Porglish or Portuglish (referred to in Portuguese as portinglês – Brazilian: /pt/, European: /pt/ – or portunglês – pt-BR: /pt/, pt-PT: /pt/) is the various types of language contact between Portuguese and English which have occurred in regions where the two languages coexist. These range from improvised macaronic admixture of and code-switching between the languages by bilingual and partially bilingual users, to more-or-less stable patterns of usage.

The words are a blend of Portuguese and English. The earliest is Portuglish first recorded in 1997, followed by Portinglish (2001), Portlish (2005), Pinglish (2004) and Porglish (2006). The Portuguese term is a portmanteau of the Portuguese words português and inglês.

Porglish is rare but observable in Macau and other Portuguese-speaking regions in Asia and Oceania, among English-speaking expatriates and tourists in Portugal and Brazil, and Portuguese speakers in countries of the English-speaking world, primarily in North America and Oceania, but also Africa, South America, Caribbean and Asia. The best-studied example of this is spoken in the Portuguese communities in California, in Hawaii (pidgin contributions) and in the region between Fall River and New Bedford in Southeastern Massachusetts.

==As code-switching==
It is the name often given to any unsystematic mixture of Portuguese with English (code-switching). This is sometimes used by speakers of the two languages to talk to each other.

Portuglish is similar to Spanglish, and it is basically composed of combined English and Portuguese lexicon and a Portuguese grammar.

● Dataset section:
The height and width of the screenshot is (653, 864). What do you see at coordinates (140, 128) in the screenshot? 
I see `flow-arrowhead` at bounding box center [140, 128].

● Job: Rewrite the Porglish text starting with "The words are" and going on through "in Southeastern Massachusetts.", updating it so that "visitors" replaces "tourists".

● Response to the exercise:
The words are a blend of Portuguese and English. The earliest is Portuglish first recorded in 1997, followed by Portinglish (2001), Portlish (2005), Pinglish (2004) and Porglish (2006). The Portuguese term is a portmanteau of the Portuguese words português and inglês.

Porglish is rare but observable in Macau and other Portuguese-speaking regions in Asia and Oceania, among English-speaking expatriates and visitors in Portugal and Brazil, and Portuguese speakers in countries of the English-speaking world, primarily in North America and Oceania, but also Africa, South America, Caribbean and Asia. The best-studied example of this is spoken in the Portuguese communities in California, in Hawaii (pidgin contributions) and in the region between Fall River and New Bedford in Southeastern Massachusetts.